Holliday MA 《Pediatric nephrology (Berlin, Germany)》1999,13(9):989-995
This review highlights characteristics of extracellular fluid (ECF) that are often overlooked. ECF has, in addition to plasma
and interstitial fluid (ISF) surrounding cells, a third large compartment, the ISF of skin and connective tissue. This acts
as a reservoir that gives up ECF to plasma volume (PV) in order to sustain circulation in the event of either shock or dehydration.
While Starling forces drive filtration, ECF is returned to PV more by lymph and less by Starling forces than previously appreciated.
Lymph return to PV is dependent on physical activity and muscle contraction to overcome gravity. Regional change in metabolic
rate alters the need for oxygen and nutrients that is met by a regional increase in capillary blood flow. Blood flow is controlled
by vasoactive compounds released in response to a drop in PO2; these relax capillary smooth muscle to increase blood flow and delivery of oxygen and nutrients. Plasma proteins, including
albumin, are filtered into the interstitium through larger pores than those filtering ECF. The rate of protein filtration
is set by size and charge of these larger endothelial pores and by size and charge of proteins. Charge of these pores, hence
albumin permeability, is regulated by many of the same vasoactive compounds that control capillary flow.

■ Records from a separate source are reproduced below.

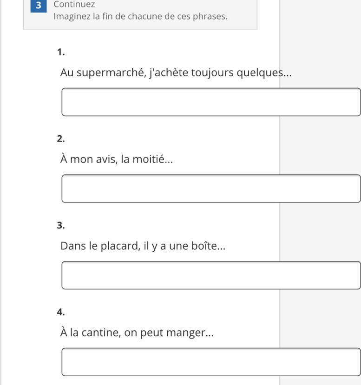The height and width of the screenshot is (385, 361).
Task: Click the question number '2.' label
Action: pos(61,139)
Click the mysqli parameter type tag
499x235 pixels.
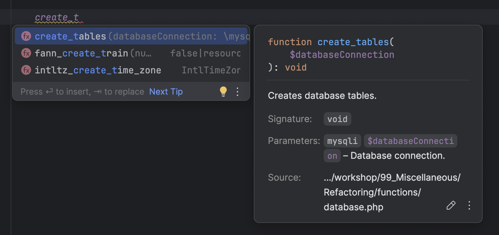click(342, 140)
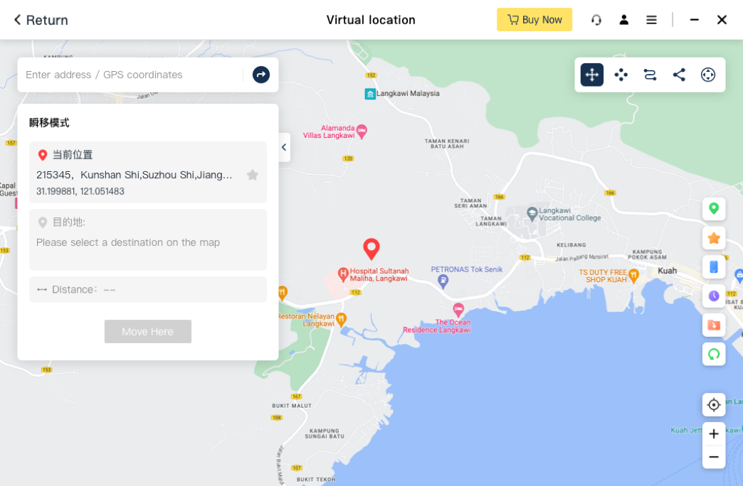The image size is (743, 486).
Task: Click the green map pin sidebar icon
Action: click(x=714, y=209)
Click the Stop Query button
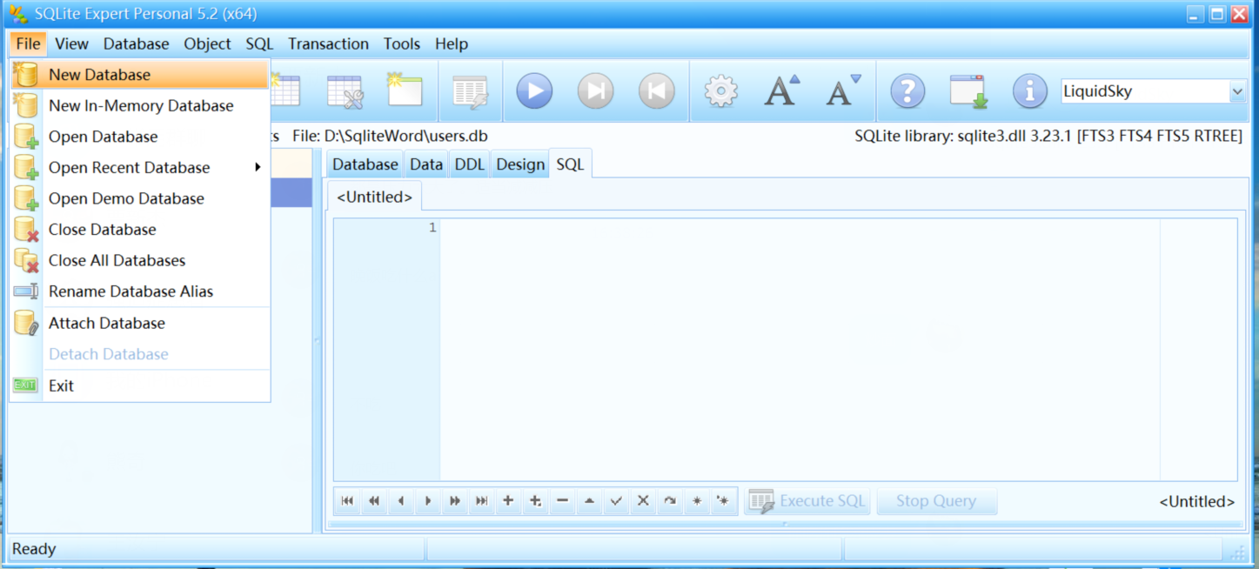 [x=936, y=500]
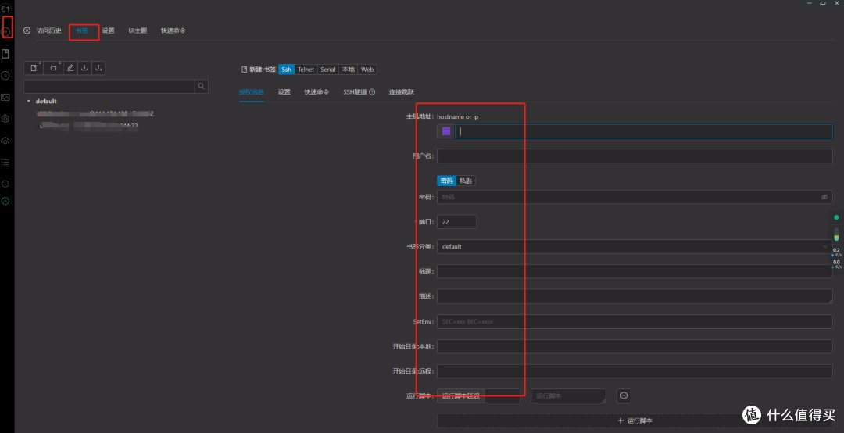
Task: Click the purple color swatch beside host field
Action: [446, 131]
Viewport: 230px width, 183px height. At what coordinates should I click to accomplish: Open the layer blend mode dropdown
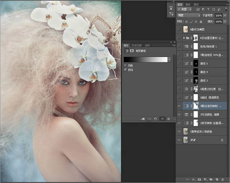pos(189,15)
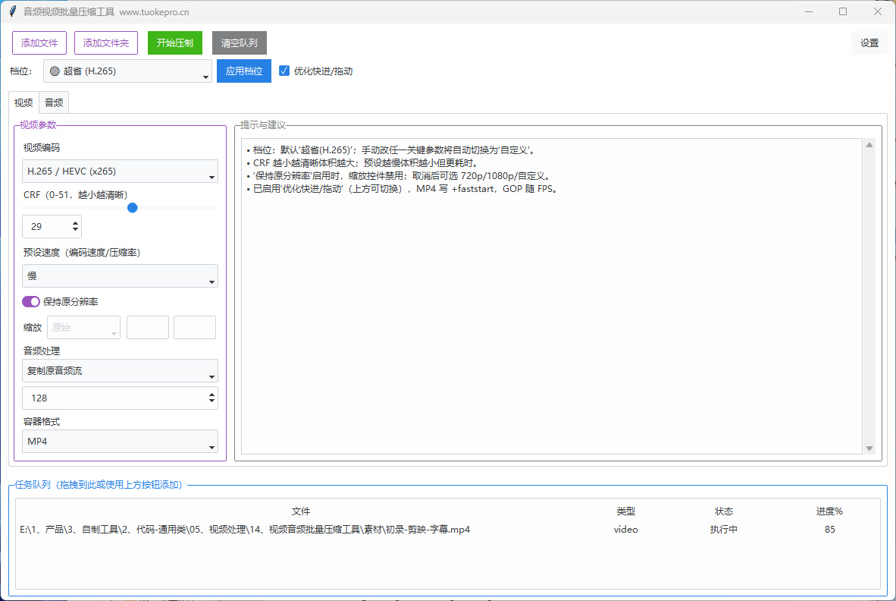
Task: Toggle off 保持原分辨率 switch
Action: (31, 302)
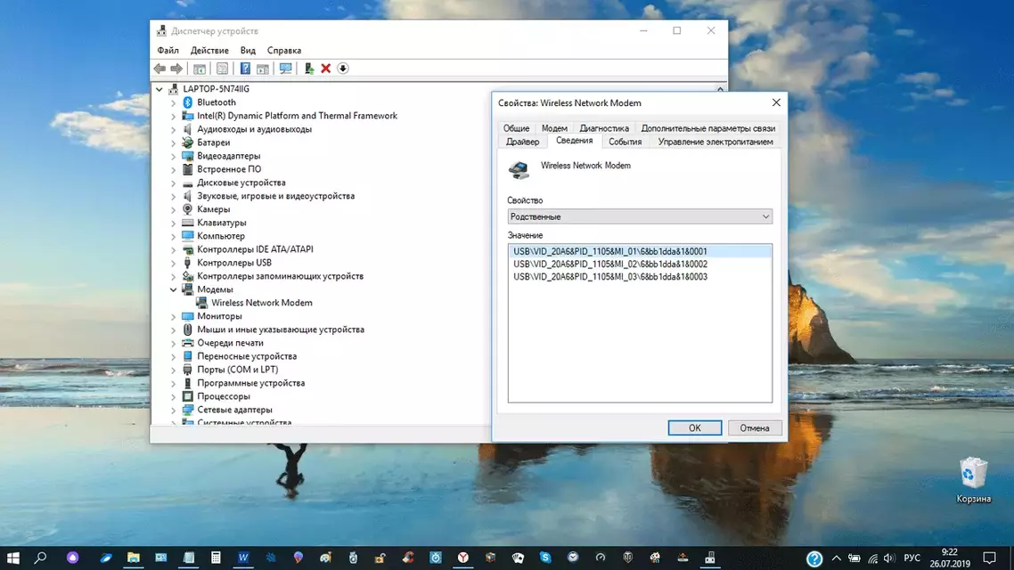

As a consequence,
in response to gravitational stress and other forms of shock that reduce effective circulation, albumin as well as ECF is
rapidly shifted from plasma and sequestered in ISF. When this has occurred, as in burn shock, restoration is better effected
by generous expansion of ECF with Ringer’s solution alone, rather than with Ringer’s solution supplemented with human serum
albumin or other colloid. Restoring both PV and ISF volume restores lymph circulation and returns sequestered albumin to PV.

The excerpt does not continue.